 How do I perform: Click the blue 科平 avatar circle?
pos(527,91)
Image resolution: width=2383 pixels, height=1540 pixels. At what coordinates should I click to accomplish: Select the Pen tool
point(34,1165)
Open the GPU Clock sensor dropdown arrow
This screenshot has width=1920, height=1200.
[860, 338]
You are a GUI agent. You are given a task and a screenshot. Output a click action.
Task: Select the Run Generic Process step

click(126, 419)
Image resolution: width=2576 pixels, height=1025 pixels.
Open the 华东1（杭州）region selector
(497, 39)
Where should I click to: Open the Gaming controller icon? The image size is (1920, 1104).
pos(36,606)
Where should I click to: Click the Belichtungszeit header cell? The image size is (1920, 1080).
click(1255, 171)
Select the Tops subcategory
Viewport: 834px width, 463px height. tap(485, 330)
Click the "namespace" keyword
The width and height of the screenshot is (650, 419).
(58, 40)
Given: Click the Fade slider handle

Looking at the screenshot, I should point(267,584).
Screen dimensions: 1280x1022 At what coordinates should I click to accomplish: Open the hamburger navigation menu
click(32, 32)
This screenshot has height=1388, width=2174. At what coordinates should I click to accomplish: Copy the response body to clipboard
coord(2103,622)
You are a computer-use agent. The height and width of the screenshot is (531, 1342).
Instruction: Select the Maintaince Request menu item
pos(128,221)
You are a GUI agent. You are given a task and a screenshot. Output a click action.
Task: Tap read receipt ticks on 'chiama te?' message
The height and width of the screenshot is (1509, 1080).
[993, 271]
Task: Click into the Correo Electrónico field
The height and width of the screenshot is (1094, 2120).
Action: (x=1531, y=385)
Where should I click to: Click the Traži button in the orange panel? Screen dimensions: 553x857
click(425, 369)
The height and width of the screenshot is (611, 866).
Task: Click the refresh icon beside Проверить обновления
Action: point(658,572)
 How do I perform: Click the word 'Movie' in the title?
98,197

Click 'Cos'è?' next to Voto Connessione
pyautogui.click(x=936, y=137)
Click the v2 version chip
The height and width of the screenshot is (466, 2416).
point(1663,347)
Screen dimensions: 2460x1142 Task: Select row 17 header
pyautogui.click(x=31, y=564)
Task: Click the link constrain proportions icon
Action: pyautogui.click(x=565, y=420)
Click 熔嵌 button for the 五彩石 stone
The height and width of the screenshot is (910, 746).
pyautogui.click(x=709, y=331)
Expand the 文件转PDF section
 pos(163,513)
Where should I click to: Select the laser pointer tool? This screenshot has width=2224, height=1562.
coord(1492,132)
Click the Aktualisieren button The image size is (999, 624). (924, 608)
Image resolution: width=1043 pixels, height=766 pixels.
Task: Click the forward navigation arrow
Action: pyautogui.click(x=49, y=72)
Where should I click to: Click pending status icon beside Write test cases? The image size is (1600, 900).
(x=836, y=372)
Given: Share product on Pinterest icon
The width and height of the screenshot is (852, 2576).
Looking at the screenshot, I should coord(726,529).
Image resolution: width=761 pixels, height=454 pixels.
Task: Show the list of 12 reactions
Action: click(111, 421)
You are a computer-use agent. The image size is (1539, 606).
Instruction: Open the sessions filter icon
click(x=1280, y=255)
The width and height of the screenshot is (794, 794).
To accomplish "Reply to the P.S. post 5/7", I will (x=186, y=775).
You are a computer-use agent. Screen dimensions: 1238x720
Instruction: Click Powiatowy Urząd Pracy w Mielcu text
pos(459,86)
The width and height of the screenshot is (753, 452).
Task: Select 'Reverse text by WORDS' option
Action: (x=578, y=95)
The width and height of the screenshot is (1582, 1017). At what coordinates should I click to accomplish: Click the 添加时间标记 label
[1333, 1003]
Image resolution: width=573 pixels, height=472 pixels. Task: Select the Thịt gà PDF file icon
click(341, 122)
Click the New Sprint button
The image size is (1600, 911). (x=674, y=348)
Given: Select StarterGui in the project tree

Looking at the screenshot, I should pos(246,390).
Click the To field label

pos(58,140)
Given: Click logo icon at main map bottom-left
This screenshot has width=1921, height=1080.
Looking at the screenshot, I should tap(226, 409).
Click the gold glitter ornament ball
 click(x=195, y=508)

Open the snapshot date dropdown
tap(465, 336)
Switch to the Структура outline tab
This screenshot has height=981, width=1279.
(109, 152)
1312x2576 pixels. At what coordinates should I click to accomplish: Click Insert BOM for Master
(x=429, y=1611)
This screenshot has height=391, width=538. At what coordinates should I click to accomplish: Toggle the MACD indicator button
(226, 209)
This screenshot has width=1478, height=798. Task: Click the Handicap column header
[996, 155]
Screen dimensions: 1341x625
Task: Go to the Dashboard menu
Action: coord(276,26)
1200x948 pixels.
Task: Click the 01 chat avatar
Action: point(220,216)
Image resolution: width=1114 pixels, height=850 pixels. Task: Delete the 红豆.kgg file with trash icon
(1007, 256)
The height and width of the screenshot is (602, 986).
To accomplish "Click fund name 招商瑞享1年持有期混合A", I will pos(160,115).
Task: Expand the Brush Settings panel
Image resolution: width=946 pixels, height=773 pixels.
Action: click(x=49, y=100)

## Goal of the exercise
Rewrite all of the data above, substituting "Which point should I click to complete" for every occurrence of "At what coordinates should I click to accomplish" and leaving everything else unchanged.

## Output for this task
 How do I perform: Click the blue 科平 avatar circle?
pos(527,91)
Image resolution: width=2383 pixels, height=1540 pixels. Which point should I click to complete: Select the Pen tool
point(34,1165)
Open the GPU Clock sensor dropdown arrow
This screenshot has width=1920, height=1200.
[860, 338]
You are a GUI agent. You are given a task and a screenshot. Output a click action.
Task: Select the Run Generic Process step

click(126, 419)
Image resolution: width=2576 pixels, height=1025 pixels.
Open the 华东1（杭州）region selector
(497, 39)
Where should I click to: Open the Gaming controller icon? The image size is (1920, 1104).
pos(36,606)
Where should I click to: Click the Belichtungszeit header cell? The image size is (1920, 1080).
click(1255, 171)
Select the Tops subcategory
Viewport: 834px width, 463px height. tap(485, 330)
Click the "namespace" keyword
The width and height of the screenshot is (650, 419).
(58, 40)
Given: Click the Fade slider handle

Looking at the screenshot, I should point(267,584).
Screen dimensions: 1280x1022 Which point should I click to complete: Open the hamburger navigation menu
click(32, 32)
This screenshot has height=1388, width=2174. Which point should I click to complete: Copy the response body to clipboard
coord(2103,622)
You are a computer-use agent. The height and width of the screenshot is (531, 1342).
Instruction: Select the Maintaince Request menu item
pos(128,221)
You are a GUI agent. You are given a task and a screenshot. Output a click action.
Task: Tap read receipt ticks on 'chiama te?' message
The height and width of the screenshot is (1509, 1080).
[993, 271]
Task: Click into the Correo Electrónico field
The height and width of the screenshot is (1094, 2120).
Action: (x=1531, y=385)
Where should I click to: Click the Traži button in the orange panel? Screen dimensions: 553x857
click(425, 369)
The height and width of the screenshot is (611, 866).
Task: Click the refresh icon beside Проверить обновления
Action: point(658,572)
 How do I perform: Click the word 'Movie' in the title?
98,197

Click 'Cos'è?' next to Voto Connessione
pyautogui.click(x=936, y=137)
Click the v2 version chip
The height and width of the screenshot is (466, 2416).
point(1663,347)
Screen dimensions: 2460x1142 Task: Select row 17 header
pyautogui.click(x=31, y=564)
Task: Click the link constrain proportions icon
Action: pyautogui.click(x=565, y=420)
Click 熔嵌 button for the 五彩石 stone
The height and width of the screenshot is (910, 746).
pyautogui.click(x=709, y=331)
Expand the 文件转PDF section
 pos(163,513)
Where should I click to: Select the laser pointer tool? This screenshot has width=2224, height=1562.
coord(1492,132)
Click the Aktualisieren button The image size is (999, 624). (924, 608)
Image resolution: width=1043 pixels, height=766 pixels.
Task: Click the forward navigation arrow
Action: pyautogui.click(x=49, y=72)
Where should I click to: Click pending status icon beside Write test cases? The image size is (1600, 900).
(x=836, y=372)
Given: Share product on Pinterest icon
The width and height of the screenshot is (852, 2576).
Looking at the screenshot, I should coord(726,529).
Image resolution: width=761 pixels, height=454 pixels.
Task: Show the list of 12 reactions
Action: click(111, 421)
You are a computer-use agent. The image size is (1539, 606).
Instruction: Open the sessions filter icon
click(x=1280, y=255)
The width and height of the screenshot is (794, 794).
To accomplish "Reply to the P.S. post 5/7", I will (x=186, y=775).
You are a computer-use agent. Screen dimensions: 1238x720
Instruction: Click Powiatowy Urząd Pracy w Mielcu text
pos(459,86)
The width and height of the screenshot is (753, 452).
Task: Select 'Reverse text by WORDS' option
Action: (x=578, y=95)
The width and height of the screenshot is (1582, 1017). Which point should I click to complete: Click the 添加时间标记 label
[1333, 1003]
Image resolution: width=573 pixels, height=472 pixels. Task: Select the Thịt gà PDF file icon
click(341, 122)
Click the New Sprint button
The image size is (1600, 911). (x=674, y=348)
Given: Select StarterGui in the project tree

Looking at the screenshot, I should pos(246,390).
Click the To field label

pos(58,140)
Given: Click logo icon at main map bottom-left
This screenshot has width=1921, height=1080.
Looking at the screenshot, I should tap(226, 409).
Click the gold glitter ornament ball
 click(x=195, y=508)

Open the snapshot date dropdown
tap(465, 336)
Switch to the Структура outline tab
This screenshot has height=981, width=1279.
(109, 152)
1312x2576 pixels. Which point should I click to complete: Click Insert BOM for Master
(x=429, y=1611)
This screenshot has height=391, width=538. Which point should I click to complete: Toggle the MACD indicator button
(226, 209)
This screenshot has width=1478, height=798. Task: Click the Handicap column header
[996, 155]
Screen dimensions: 1341x625
Task: Go to the Dashboard menu
Action: coord(276,26)
1200x948 pixels.
Task: Click the 01 chat avatar
Action: point(220,216)
Image resolution: width=1114 pixels, height=850 pixels. Task: Delete the 红豆.kgg file with trash icon
(1007, 256)
The height and width of the screenshot is (602, 986).
To accomplish "Click fund name 招商瑞享1年持有期混合A", I will pos(160,115).
Task: Expand the Brush Settings panel
Image resolution: width=946 pixels, height=773 pixels.
Action: click(x=49, y=100)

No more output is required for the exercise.